**Texto de apoio**
----------
Li este calhamaço (538 páginas) nuns poucos dias de férias e só pensava numa questão: quantas camadas de pele é que esta bofetada atinge?
Muitas, com certeza. Só pode. A dureza e a realidade que Tsiolkas narra são tensas, explosivas e algumas até amorais, no entanto, convivem lado a lado com vidas que se assemelham a perfeitas, famílias supostamente felizes, boas categorias profissionais e educação de filhos menores. Mas o leitor que não se engane, este livro não traz uma bofetada só, traz muitas e de variada intensidade, algumas chegam até sem ruído algum. Resultado: o leitor sai um bocado amassado e um tanto menos esperançoso nas pessoas e na sociedade, mas literariamente falando, sai muito rico. 

"Sem abrir os olhos, sentindo um sonho a dissolver-se tão rápido que já nem se lembrava de qual era, Hector levou uma mão ao outro lado da cama, num gesto indolente. Óptimo. Aish já se tinha levantado. Soltou um vigoroso peido, enterrando o rosto bem fundo na almofada para fugir ao pegajoso fedor."

Indolente é cada capítulo, um melhor que o outro, onde cada personagem em destaque aumenta a tensão do episódio inicial. Harry dá uma bofetada numa criança, Hugo de aproximadamente quatro anos, um menino que não é seu filho. O chocante, para além deste acontecimento, são as opiniões que se dividem pelos mais variados motivos. Nesses motivos, vamos destapando as vidas, as relações e a mediocridade de cada um no seio da sua privacidade. Nenhuns são isentos de podres e segredos e cada capítulo explorará de forma brilhante a mentira, as drogas, os lados profissionais menos bem sucedidos, as expectativas de futuro que saíram frustradas, a violência doméstica, o álcool e a velhice, tudo muito bem esmiuçado como se de uma doença degenerativa se tratasse e que os fosse consumindo. Mirrando-os de forma a já só se ver o que resta, o que não podem esconder mais.
----------
**Dados fornecidos**

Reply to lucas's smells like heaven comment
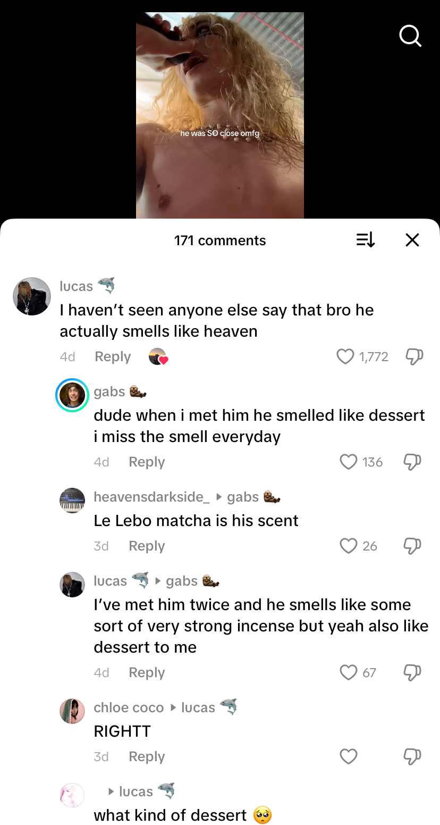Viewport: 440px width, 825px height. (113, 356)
----------
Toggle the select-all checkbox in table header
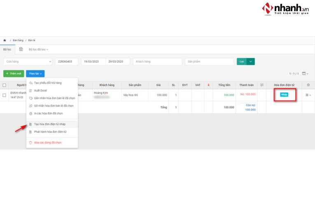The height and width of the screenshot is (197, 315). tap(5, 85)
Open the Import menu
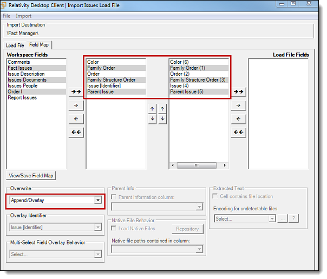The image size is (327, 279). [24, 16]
----------
**Enunciado 1**
Transcreva, da recensão sobre o livro de Tsiolkas, o trecho que começa em "Indolente é cada" e termina em "podem esconder mais.".
**Enunciado 2**
Prossiga a recensão sobre o livro de Tsiolkas a partir da última frase apresentada.

**Resposta 1**
Indolente é cada capítulo, um melhor que o outro, onde cada personagem em destaque aumenta a tensão do episódio inicial. Harry dá uma bofetada numa criança, Hugo de aproximadamente quatro anos, um menino que não é seu filho. O chocante, para além deste acontecimento, são as opiniões que se dividem pelos mais variados motivos. Nesses motivos, vamos destapando as vidas, as relações e a mediocridade de cada um no seio da sua privacidade. Nenhuns são isentos de podres e segredos e cada capítulo explorará de forma brilhante a mentira, as drogas, os lados profissionais menos bem sucedidos, as expectativas de futuro que saíram frustradas, a violência doméstica, o álcool e a velhice, tudo muito bem esmiuçado como se de uma doença degenerativa se tratasse e que os fosse consumindo. Mirrando-os de forma a já só se ver o que resta, o que não podem esconder mais.

**Resposta 2**
"Abrira a porta e olhara para a rua. Era Verão, havia sol e o ar estava parado e não se via vivalma. Ficara na entrada durante uns bons dez minutos, de mala ao ombro, de punho fechado sobre as chaves, a contemplar o mundo. Não és livre, dissera a si própria. Se queres sobreviver a isto, se não queres matar-te ou matar o teu filho, tens de perceber que não és livre. A partir de agora, até ele poder virar-te as costas e afastar-se de ti, a tua vida não significa nada - a vida dele, é a única coisa que importa. Fora então que dera um passo atrás e fechara a porta, deixando lá fora a rua, o mundo."

Sem dúvida que é de punho fechado e de pedras na mão que vamos encontrar algumas destas personagens, tanto Harry como Hector, ou Gary, são homens destroçados, mas as suas mulheres também não o são menos. Os pedaços que vão sobrando de eventos violentos e do passar dos anos vão deixando mágoas e buracos que não se podem tapar. Mas no final importarão? Que peso deixam essas marcas quando se chega à velhice?  
No capítulo dedicado a Manolis, pai de Hector e sogro de Aish, que reflecte o passar do anos, julgo que certas conclusões são igualmente uma bofetada, talvez de pragmatismo e aceitação.

"Manolis olhou em redor da cozinha. Koula cobrira as paredes com fotografias dos netos. Adam acabado de nascer, Melissa no Zoo, Sva e Angeliki na aldeia na Grécia, fotos da escola, fotos do Natal, os miúdos sentados nos joelhos do Pai Natal. Porque é que eles tinham de crescer? Cresciam e tornavam-se egoístas. Acontecia com todos eles, sem excepção. Manolis estava cansado; os homens viviam demasiado tempo (...) agarravam-se com desespero à vida. Se ele fosse um cão, já alguém o teria abatido com um tiro na cabeça."

Não há aqui tiros na cabeça, mas pouco falta. «A bofetada» é realmente um grande livro e que vale muito a pena ler.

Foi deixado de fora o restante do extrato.